-- start Text extract --

Chen Jiadong (; born August 1959) is a former Chinese politician who spent his entire career in southwest China's Fujian province. He was investigated by China's top anti-graft agency in February 2022. Previously he served as chairman and party branch secretary  of the Standing Committee of the Xiamen Municipal People's Congress, and before that, party secretary of Zhangzhou.

He was a delegate to the 11th and 13th National People's Congress. He was a member of the 9th and 10th CCP Fujian Provincial Committee.

Biography
Chen was born in Changle County (now Changle District of Fuzhou), Fujian, in August 1959. He entered the workforce in September 1981, and joined the Chinese Communist Party (CCP) in April 1986.

He joined the Fujian Provincial Forestry Department in October 1995 and two years later was promoted to become its deputy director. In April 2005, he was named party secretary of Fu'an, his first foray into a municipal leadership role. In June 2007, he was promoted to acting mayor of Ningde, confirmed in December. In April 2010, he was recalled to the original Fujian Provincial Forestry Department as director. In August 2013, he was appointed party secretary of Zhangzhou, the top political position in the city, he remained in that position until December 2016, when he was transferred to Xiamen and appointed chairman and party branch secretary of the People's Congress.

-- end Text extract --
-- start Source data --

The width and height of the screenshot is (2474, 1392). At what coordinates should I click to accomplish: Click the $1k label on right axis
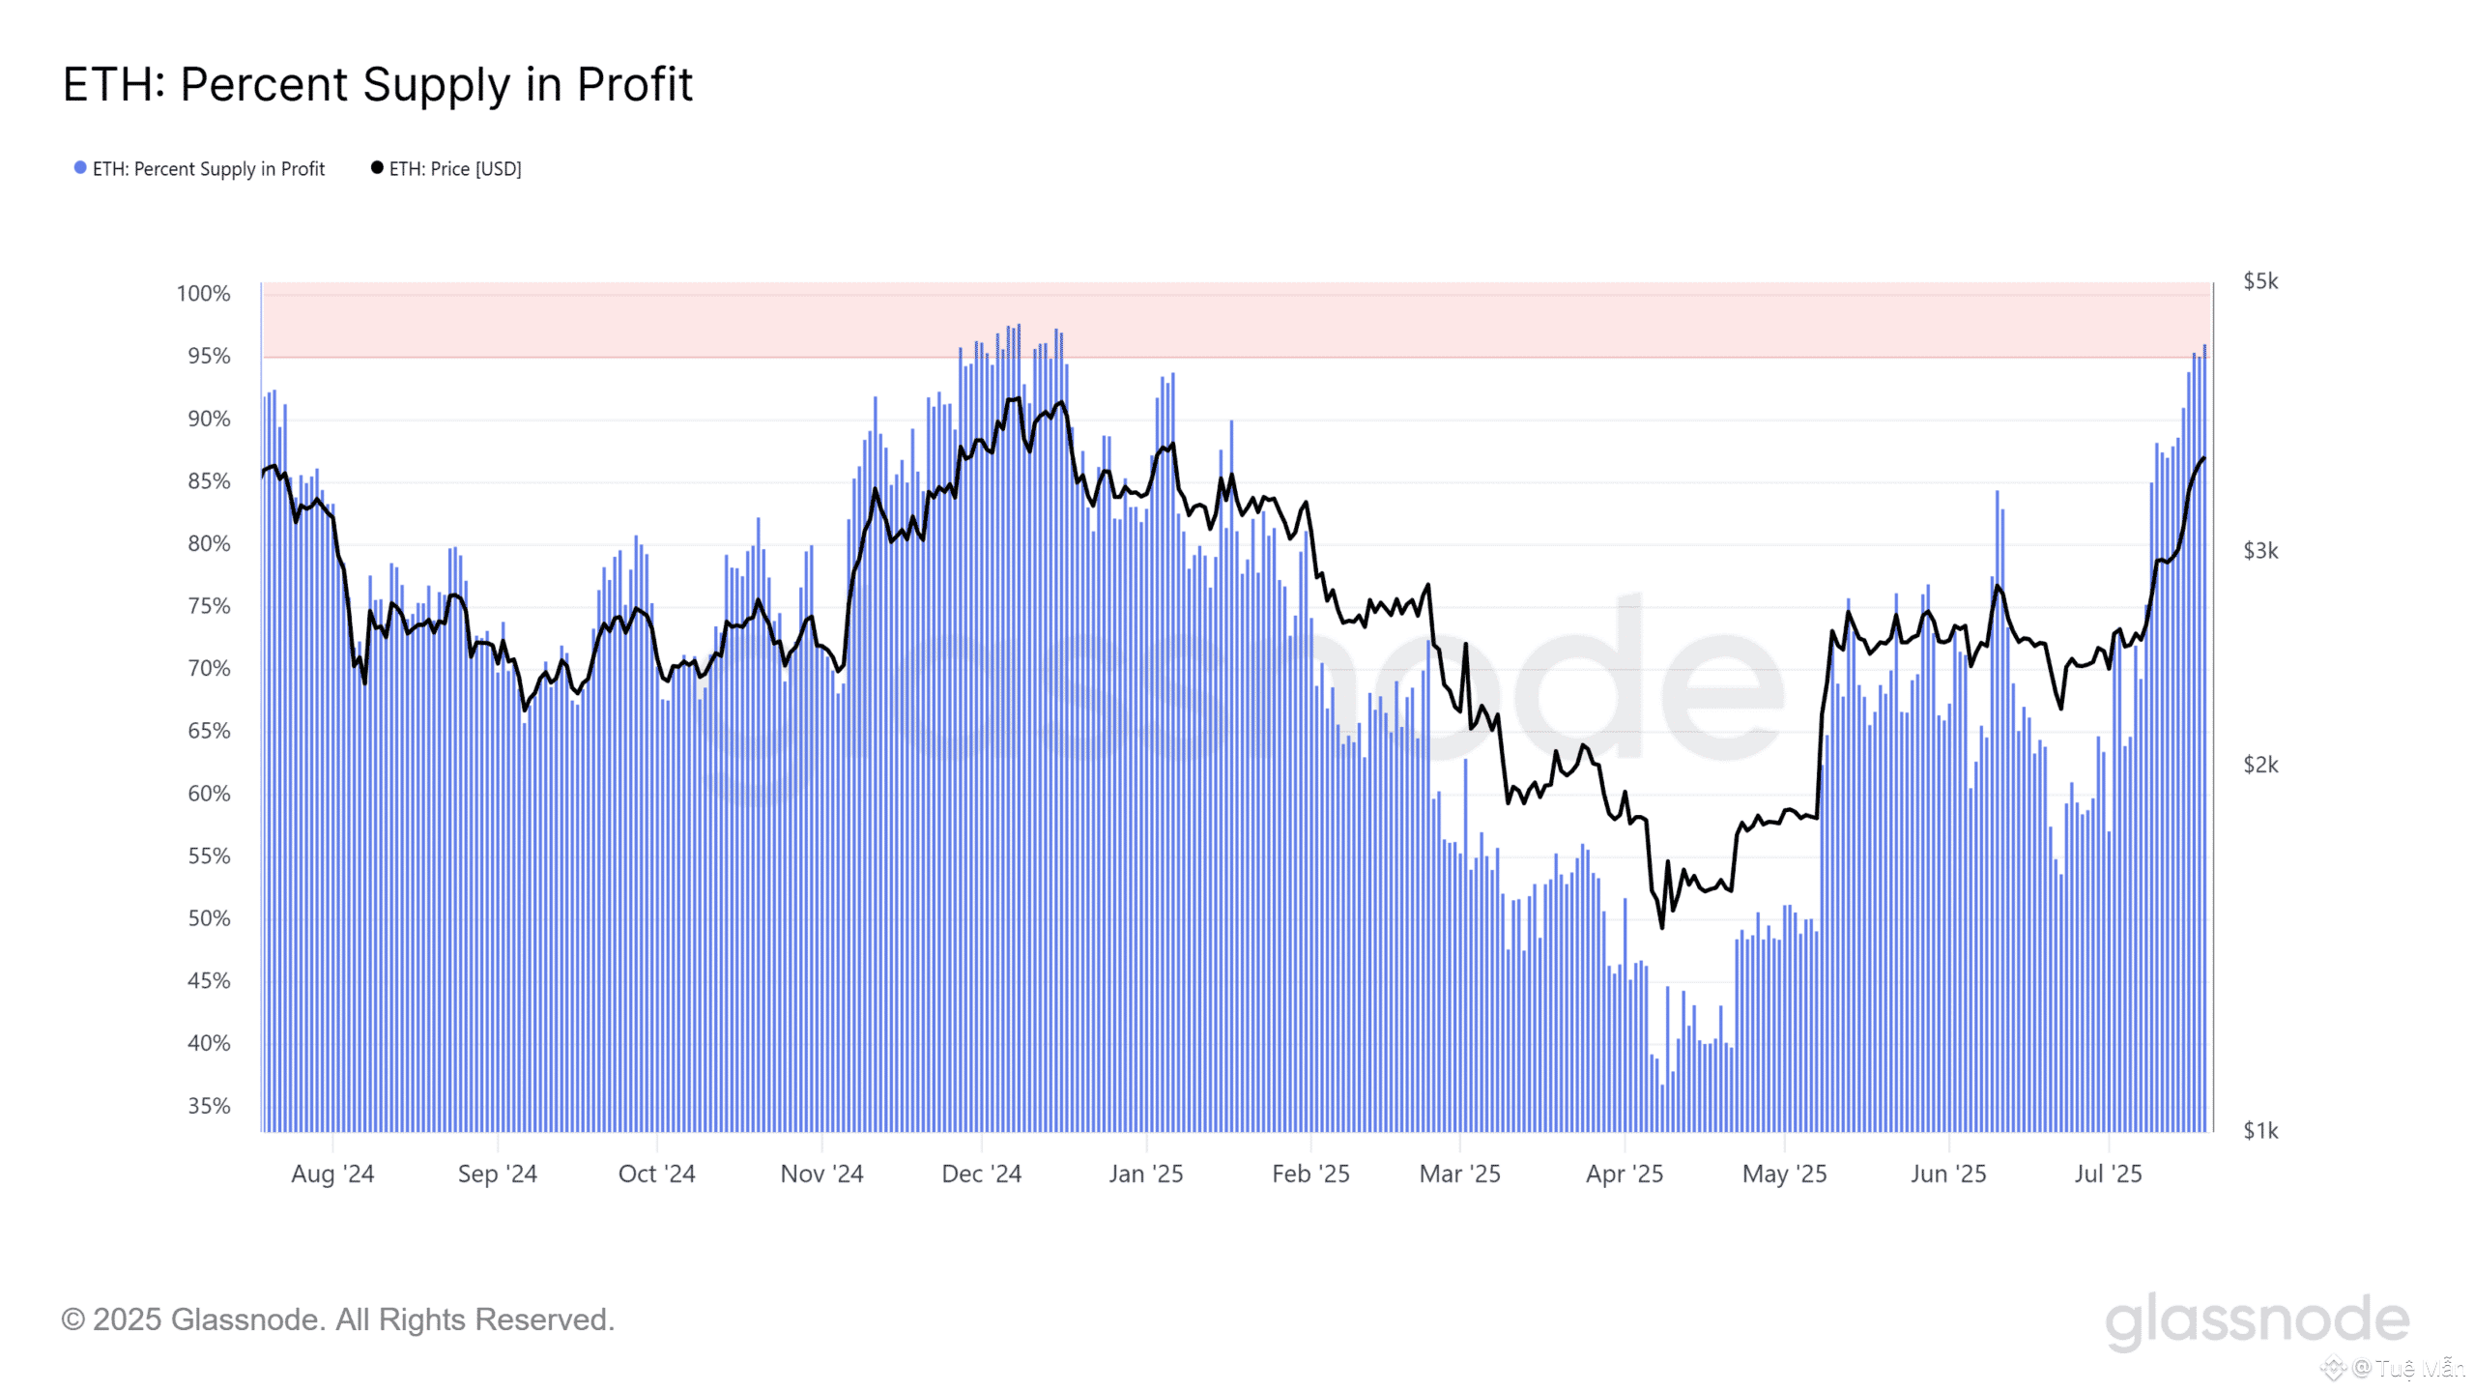tap(2260, 1131)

-- end Source data --

:: Problems to work on ::
**1)** According to the Chen Jiadong biography, in what month and year did he join the Chinese Communist Party?
**2)** Reproduce a passage from the Chen Jiadong biography, starting at the words "Chen Jiadong (;" and ending after the words "secretary of Zhangzhou.".

:: Answers ::
**1)** April 1986

**2)**
Chen Jiadong (; born August 1959) is a former Chinese politician who spent his entire career in southwest China's Fujian province. He was investigated by China's top anti-graft agency in February 2022. Previously he served as chairman and party branch secretary  of the Standing Committee of the Xiamen Municipal People's Congress, and before that, party secretary of Zhangzhou.